There was an old Hollywood movie entitled True Grit and it was about the sustained passion and perseverance against all odds of the female character to find the killer of her father, with the help of John Wayne’s character.
In the now bestselling book of Angela Duckworth, former McKinsey consultant turned teacher and now psychologist and professor at the University of Pennsylvania, grit is defined as the tendency to sustain interest in and effort toward very long-term goals.

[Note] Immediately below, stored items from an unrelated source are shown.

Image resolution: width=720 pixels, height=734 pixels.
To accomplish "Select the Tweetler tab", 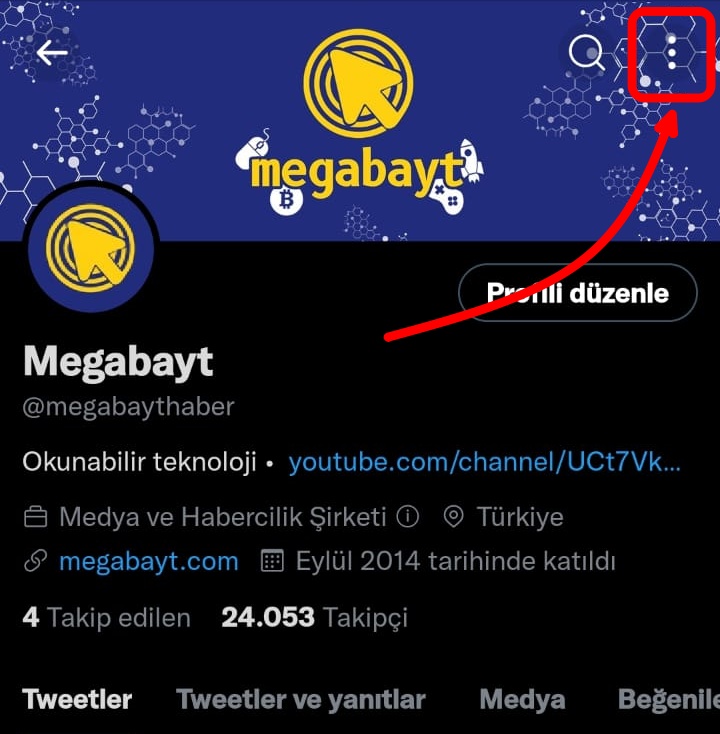I will tap(77, 700).
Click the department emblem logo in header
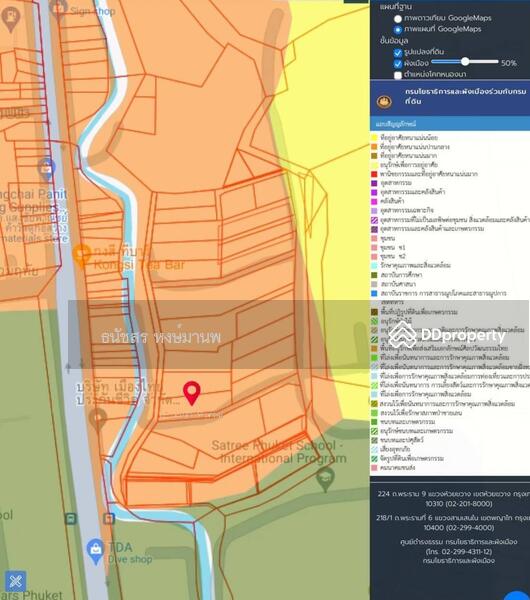The image size is (530, 600). (x=384, y=101)
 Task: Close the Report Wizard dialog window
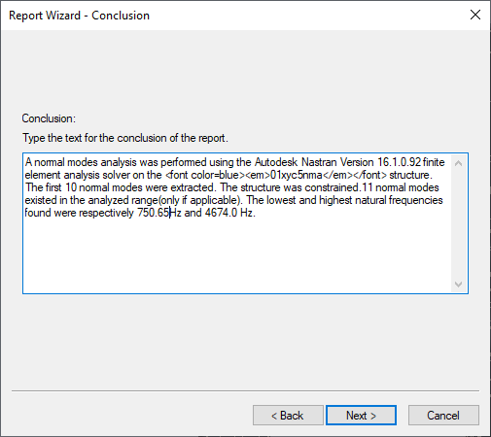(475, 15)
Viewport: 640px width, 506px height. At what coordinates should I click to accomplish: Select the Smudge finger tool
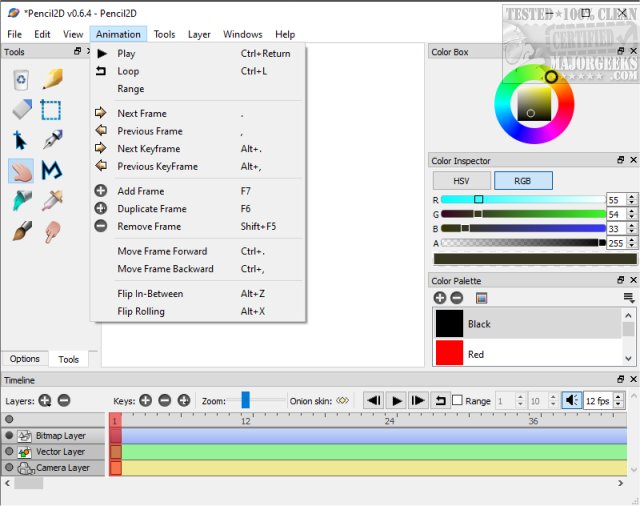52,232
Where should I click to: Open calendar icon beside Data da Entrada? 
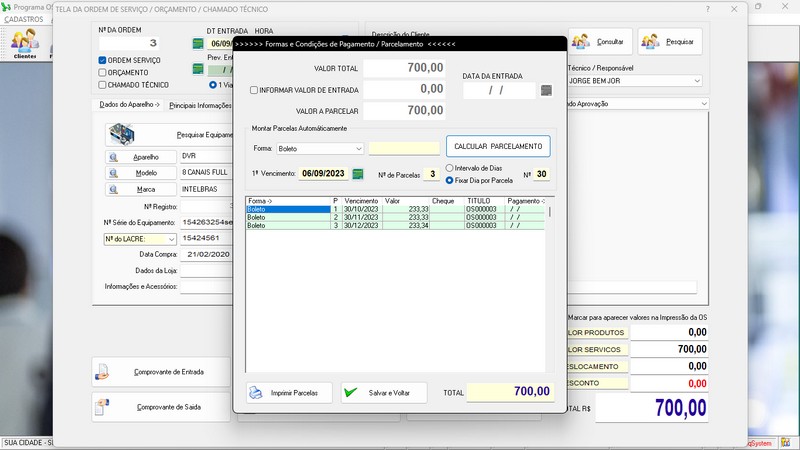tap(545, 91)
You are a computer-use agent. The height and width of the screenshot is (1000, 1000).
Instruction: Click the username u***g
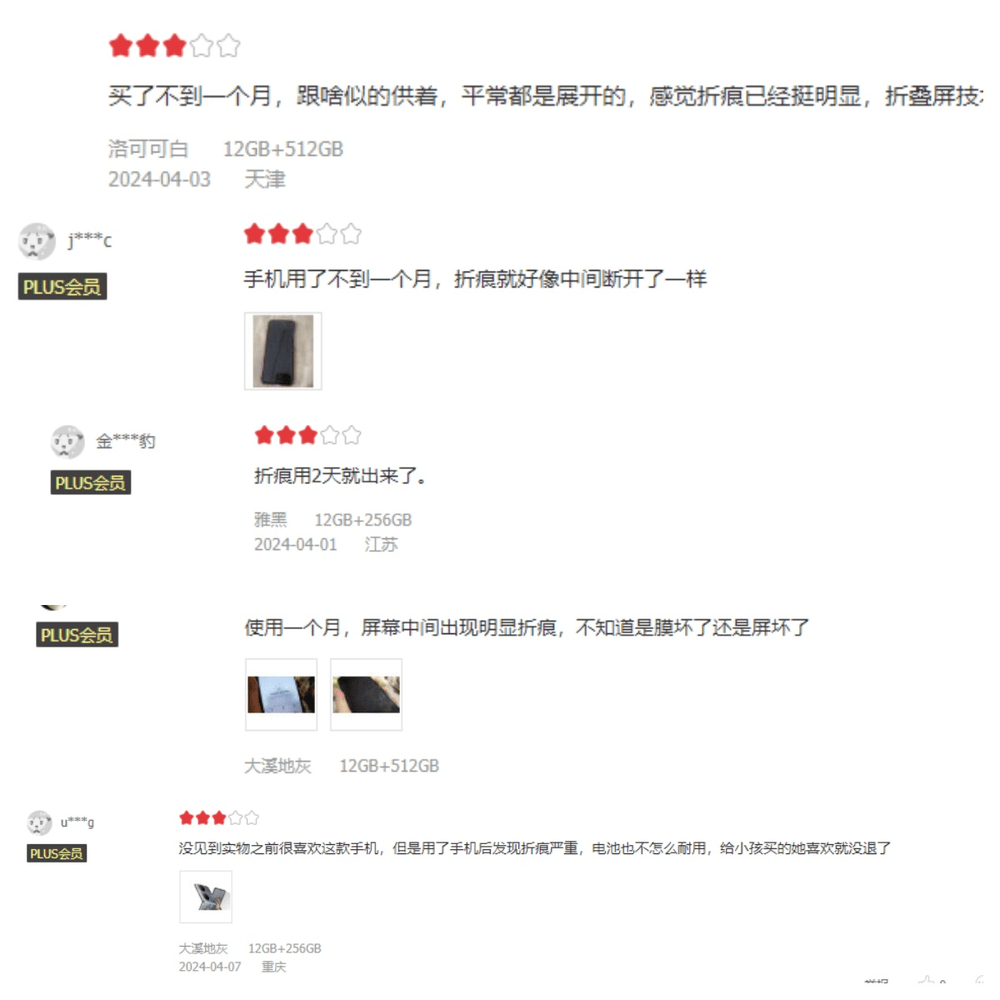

When Angela left her prestigious and demanding consulting job for a more demanding job as a 7th grade teacher, she observed that her top students were not always the ones who possessed high IQ. She went on further to study the high achievers at the West Point, Spelling Bee contests, teachers in tough neighborhoods, athletes, sales people, finance and business people, etc. and she found out the common denominator among all of them. It was not high IQ, social intelligence, good looks, top health condition, but grit, the passion and perseverance for long-term goals. They had the stamina for years to work hard and treated life not as a sprint but as a marathon.
What about Talent?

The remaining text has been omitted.